People tend to believe that, the query is slow just because the table has lots of rows and all they need is indexing. But obviously, index is NOT free and even useless in some cases. So it's still better to know why the query is slow before coming up with final solution, right?

So, let's find out the X factor that mostly decides how fast query is.

I'm using Postgres and DBeaver tool for this demo.
If you don't have Postgres installed on your machine, recommend using Aiven (opens in a new tab), it provides us free 5GB Postgres storage.

May "number of total rows" be the X factor?

Okay so checkout this demo.

Preparation

I will create one table which has ~10M rows, enough for our demo.

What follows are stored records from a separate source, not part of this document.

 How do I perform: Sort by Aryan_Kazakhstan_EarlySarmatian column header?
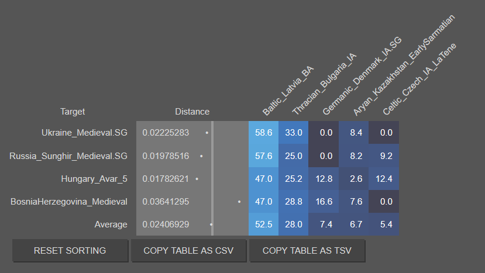tap(404, 65)
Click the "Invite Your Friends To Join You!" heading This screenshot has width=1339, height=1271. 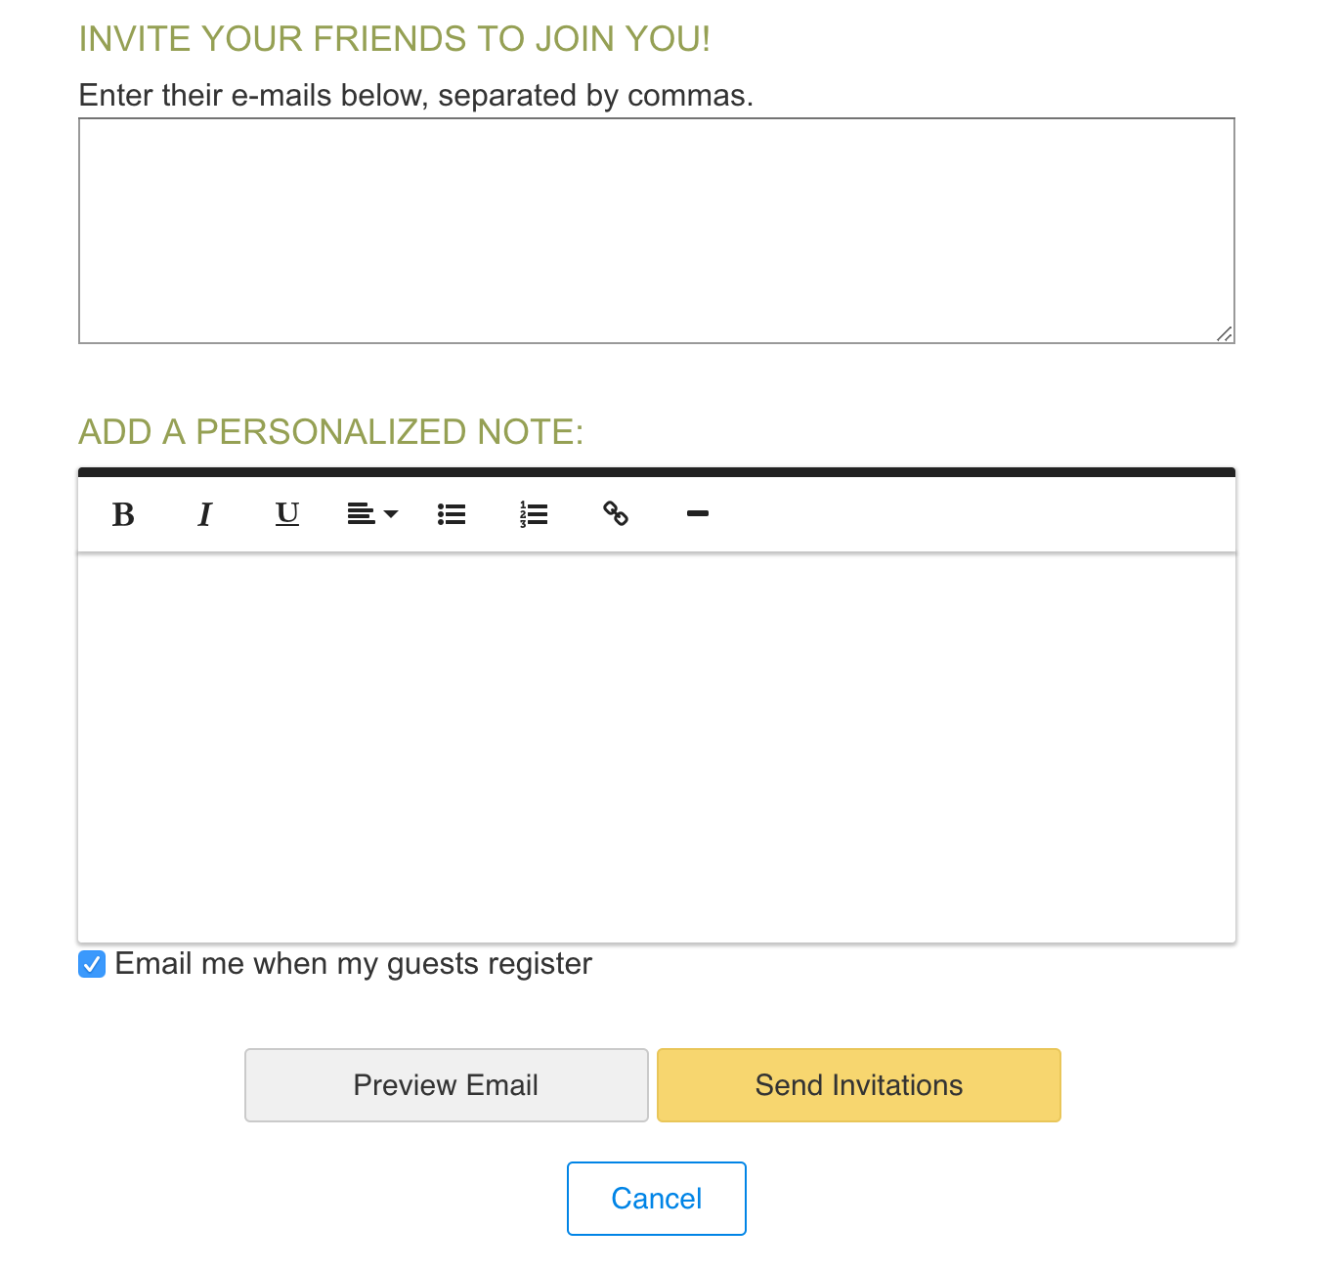click(395, 39)
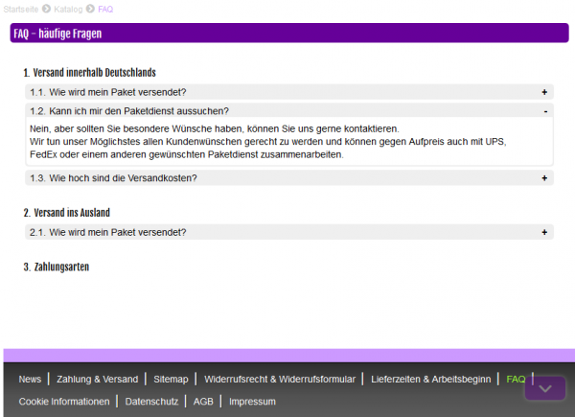The width and height of the screenshot is (575, 417).
Task: Open Datenschutz in the footer
Action: (x=151, y=402)
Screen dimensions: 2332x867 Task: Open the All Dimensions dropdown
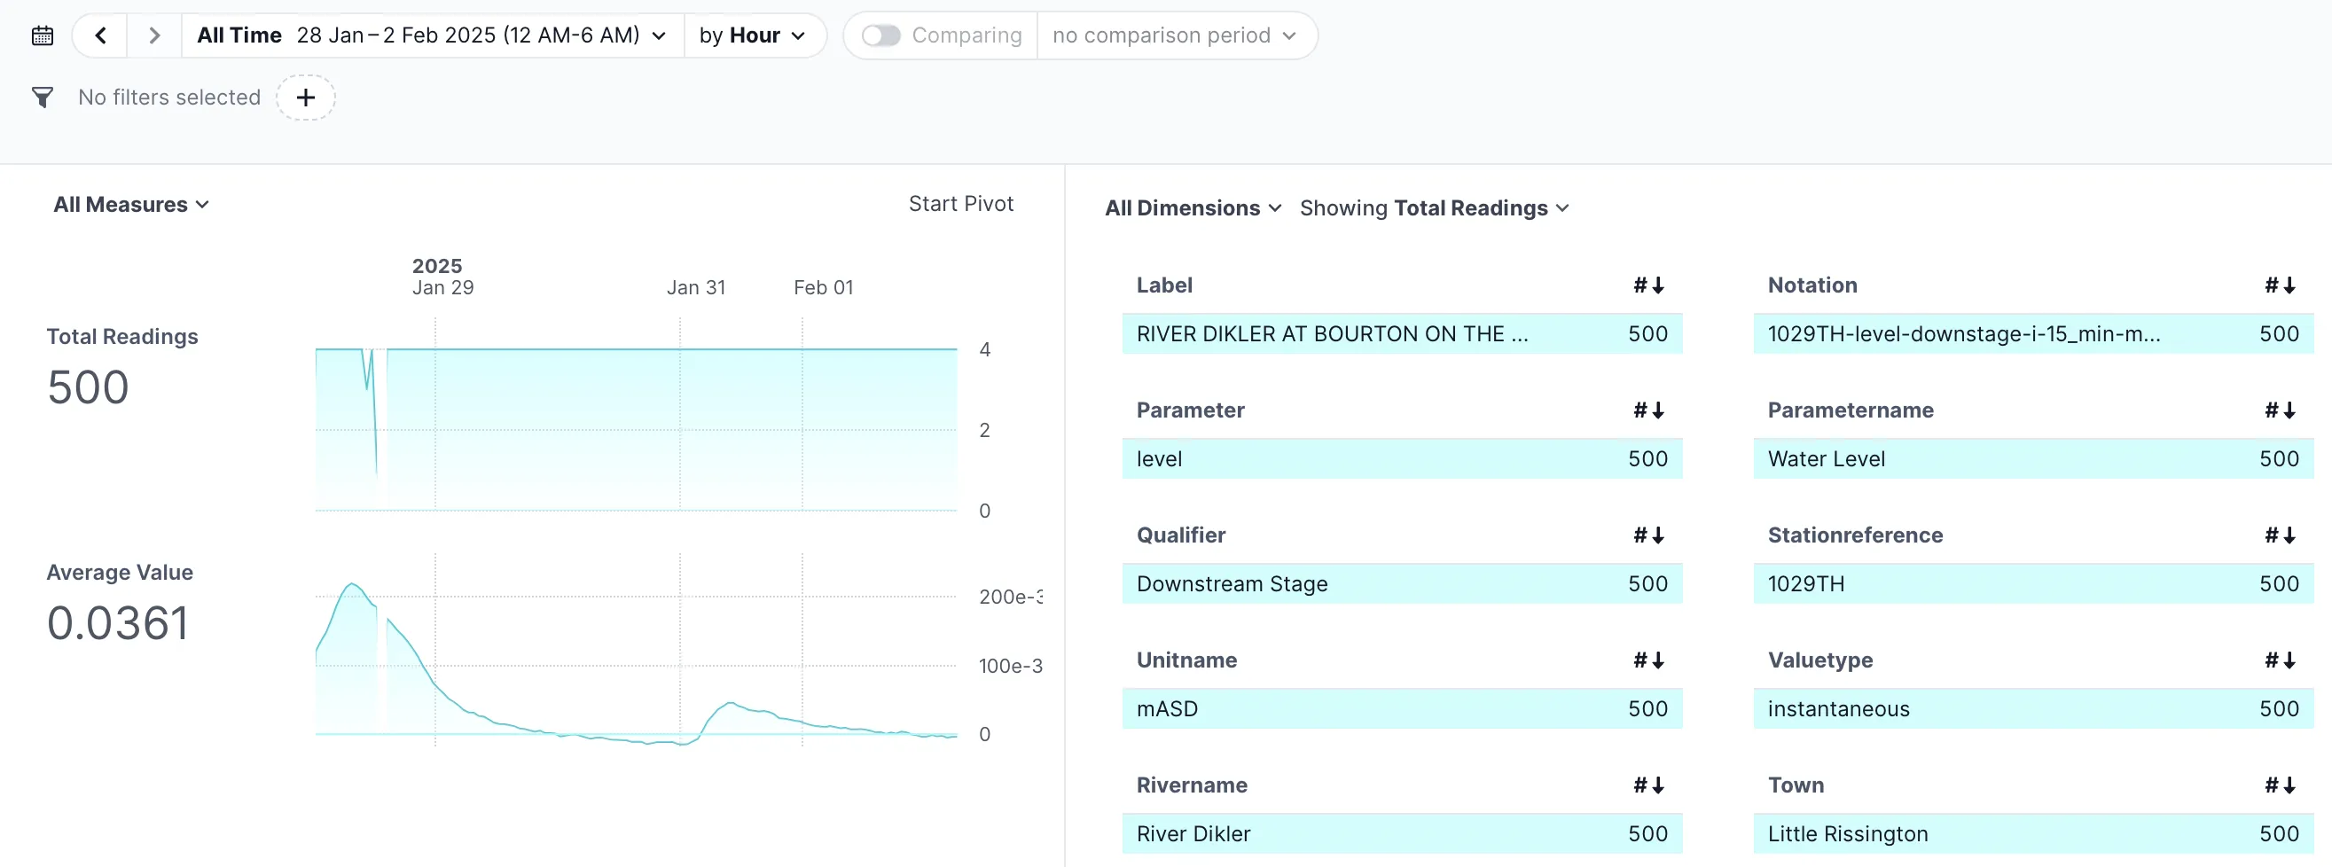(1192, 208)
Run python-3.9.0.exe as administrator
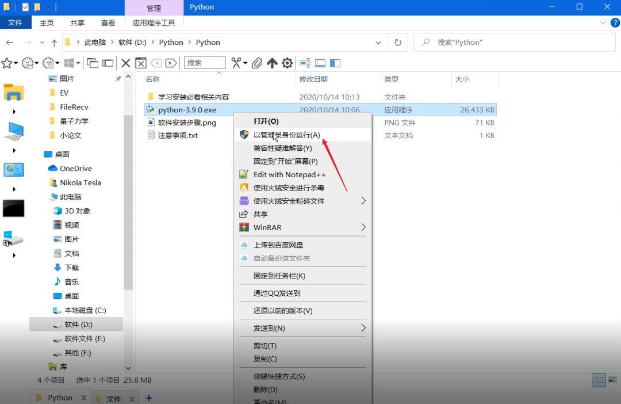Screen dimensions: 621x404 [x=286, y=135]
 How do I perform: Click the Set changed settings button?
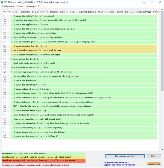tap(125, 156)
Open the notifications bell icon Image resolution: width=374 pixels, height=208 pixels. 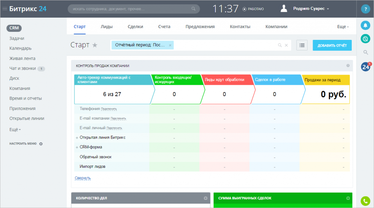click(x=365, y=25)
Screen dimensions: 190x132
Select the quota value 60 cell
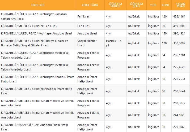(x=164, y=91)
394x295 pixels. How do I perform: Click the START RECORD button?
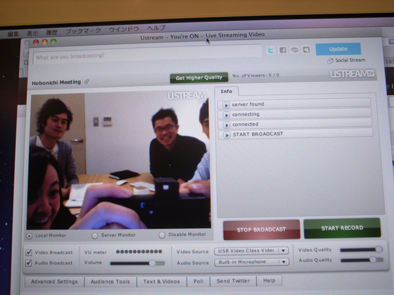tap(341, 229)
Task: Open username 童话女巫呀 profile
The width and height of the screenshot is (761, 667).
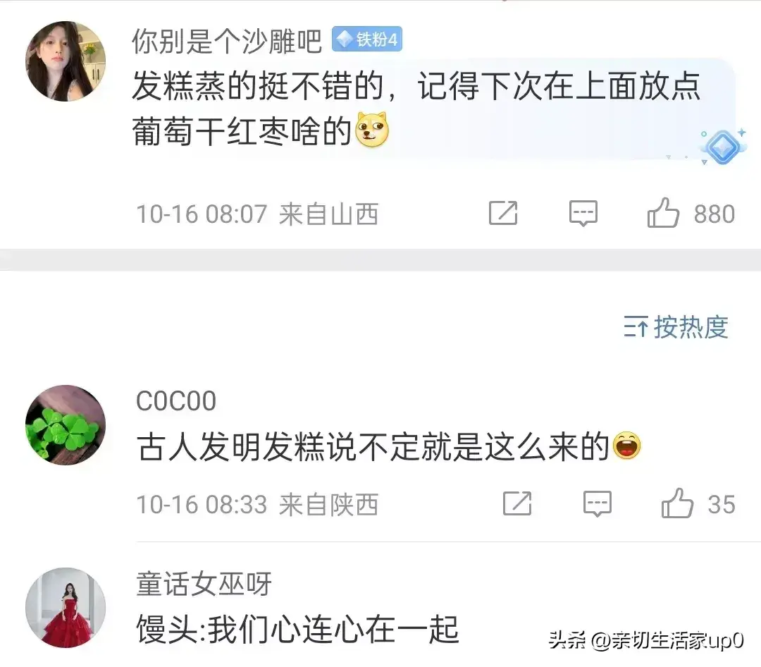Action: [204, 583]
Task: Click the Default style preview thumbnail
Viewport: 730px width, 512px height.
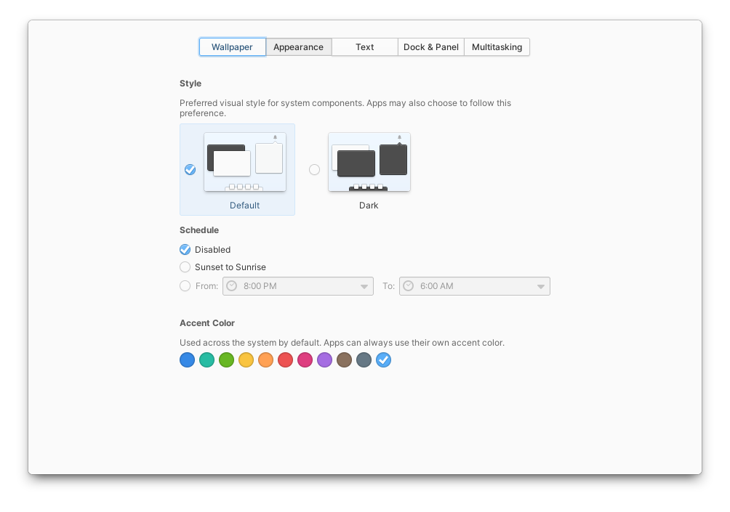Action: coord(244,161)
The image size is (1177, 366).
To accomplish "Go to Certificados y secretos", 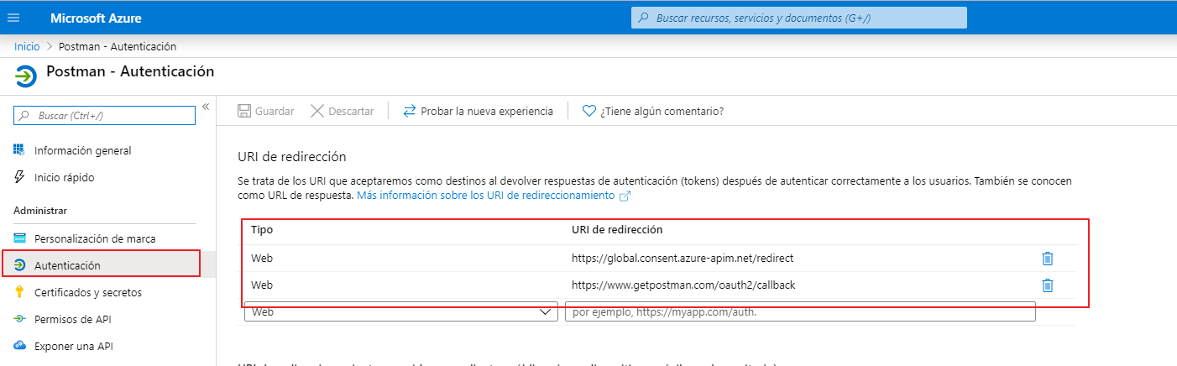I will click(x=87, y=293).
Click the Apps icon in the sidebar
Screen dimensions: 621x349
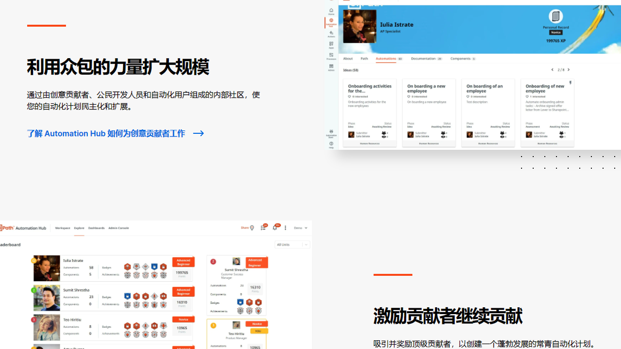point(331,44)
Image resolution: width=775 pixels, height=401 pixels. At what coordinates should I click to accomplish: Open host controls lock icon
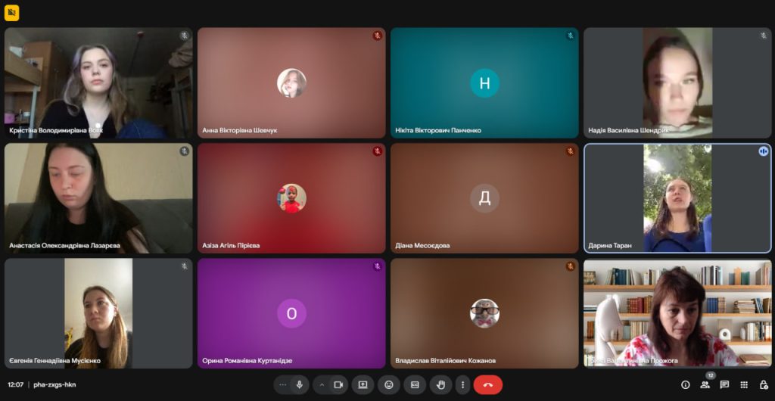click(763, 384)
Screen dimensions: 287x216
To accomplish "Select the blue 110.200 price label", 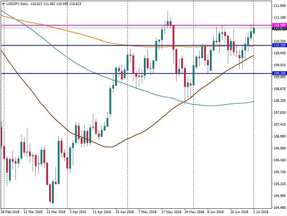I will point(279,45).
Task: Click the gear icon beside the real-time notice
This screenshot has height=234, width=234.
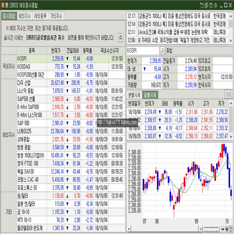Action: click(x=121, y=37)
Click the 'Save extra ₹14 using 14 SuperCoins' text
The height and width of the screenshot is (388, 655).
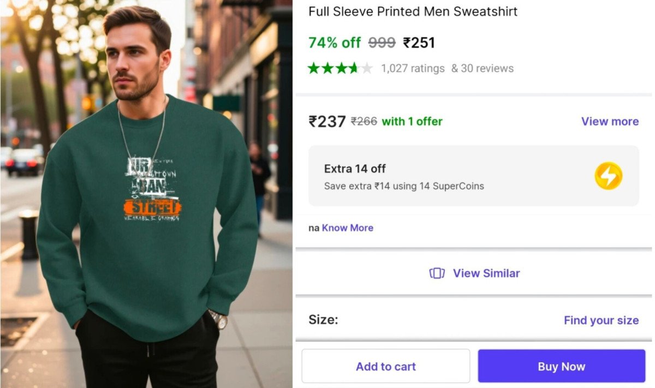404,186
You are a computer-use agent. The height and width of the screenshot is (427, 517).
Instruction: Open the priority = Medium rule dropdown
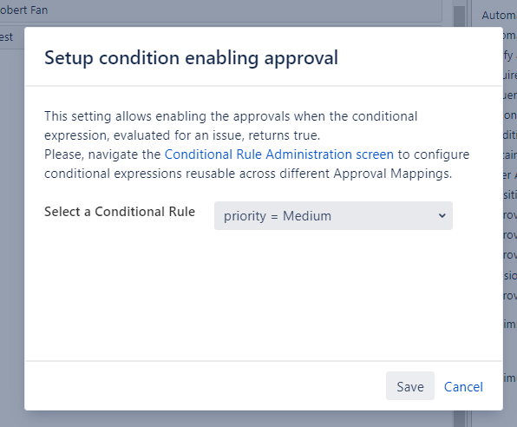click(x=333, y=216)
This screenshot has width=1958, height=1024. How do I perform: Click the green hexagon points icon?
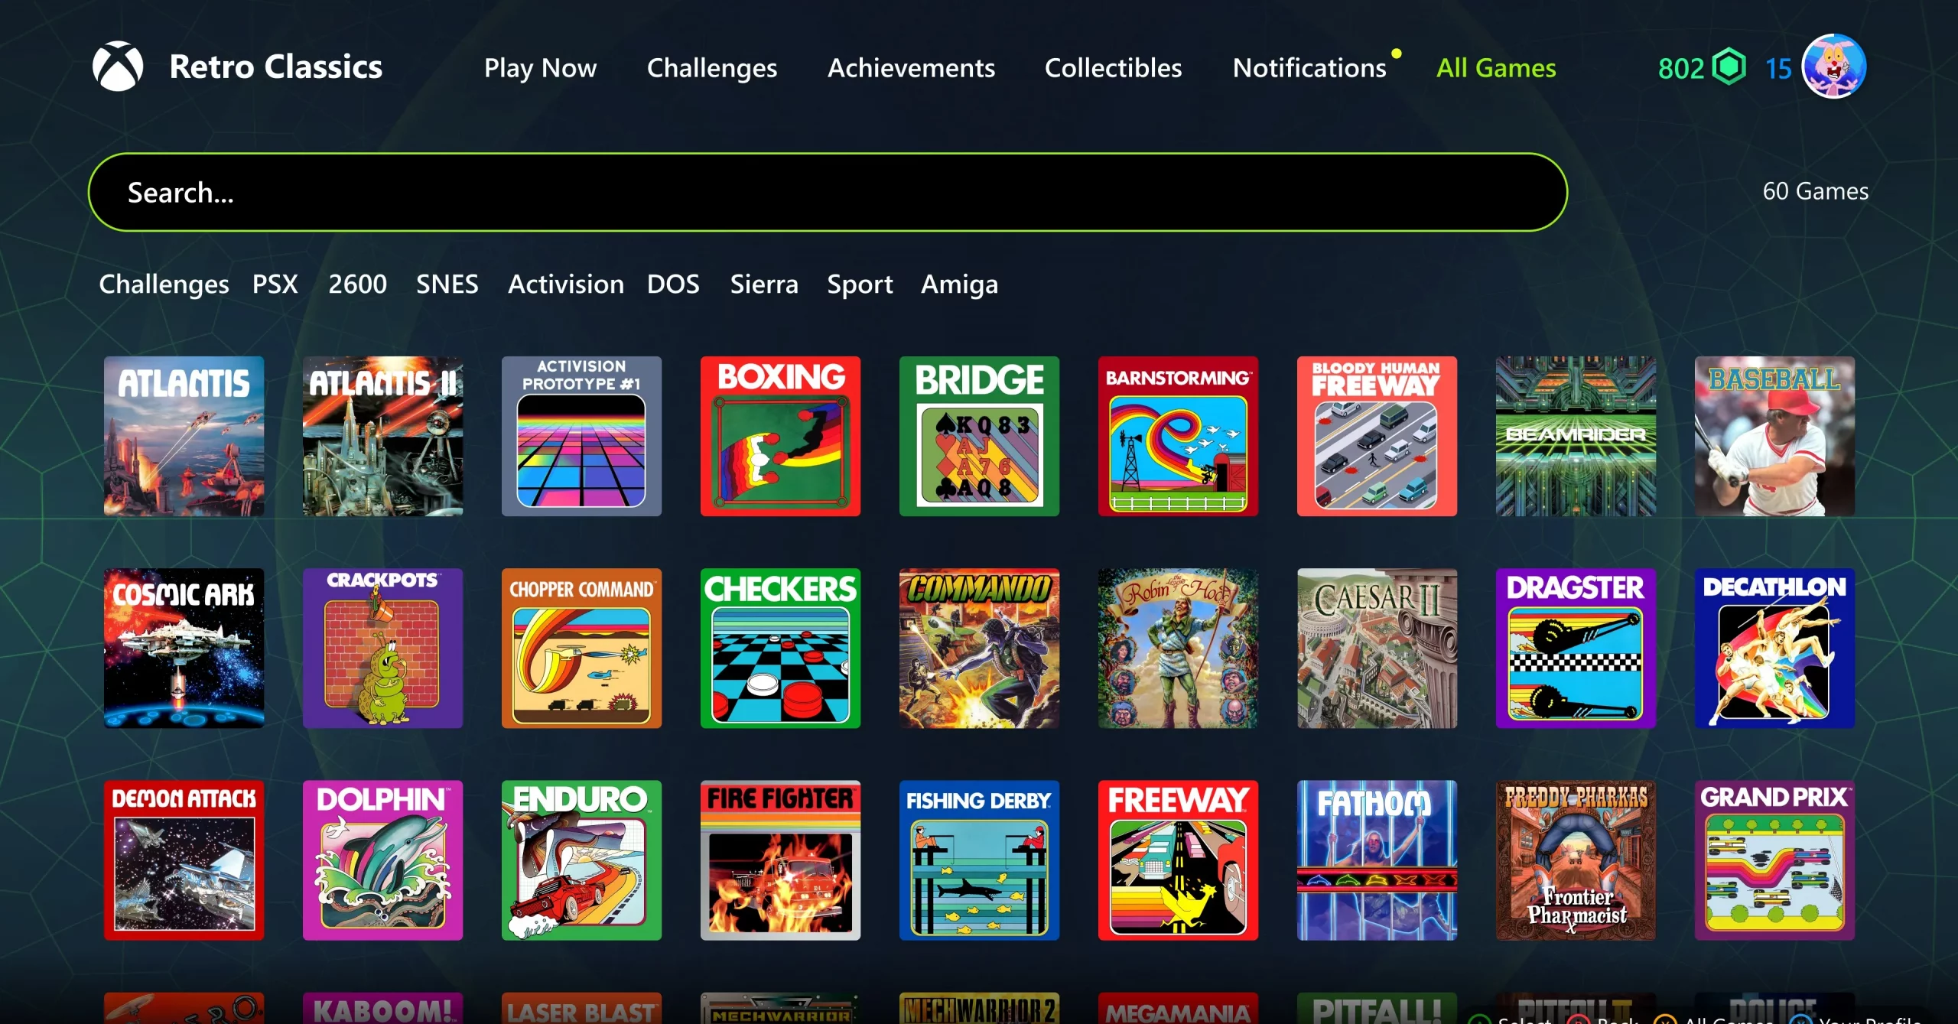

create sequence tbl_large_seq start with 1 increment by 1;
 
create table public.tbl_large (id bigserial, col1 varchar(30), col2 varchar(30), col3 varchar(30), col4 varchar(30), col5 varchar(30));
 
BEGIN;
DO $$
  DECLARE
    i INTEGER;
  BEGIN
    FOR i IN 1..10000000 LOOP
      INSERT INTO tbl_large VALUES (nextval('tbl_large_seq'), 'Velit quis anim Lorem commodo', 'Velit quis anim Lorem commodo', 'Velit quis anim Lorem commodo', 'Velit quis anim Lorem commodo', 'Velit quis anim Lorem commodo');
    END LOOP;
  END $$;
END;

And here we go, 10M rows are generated.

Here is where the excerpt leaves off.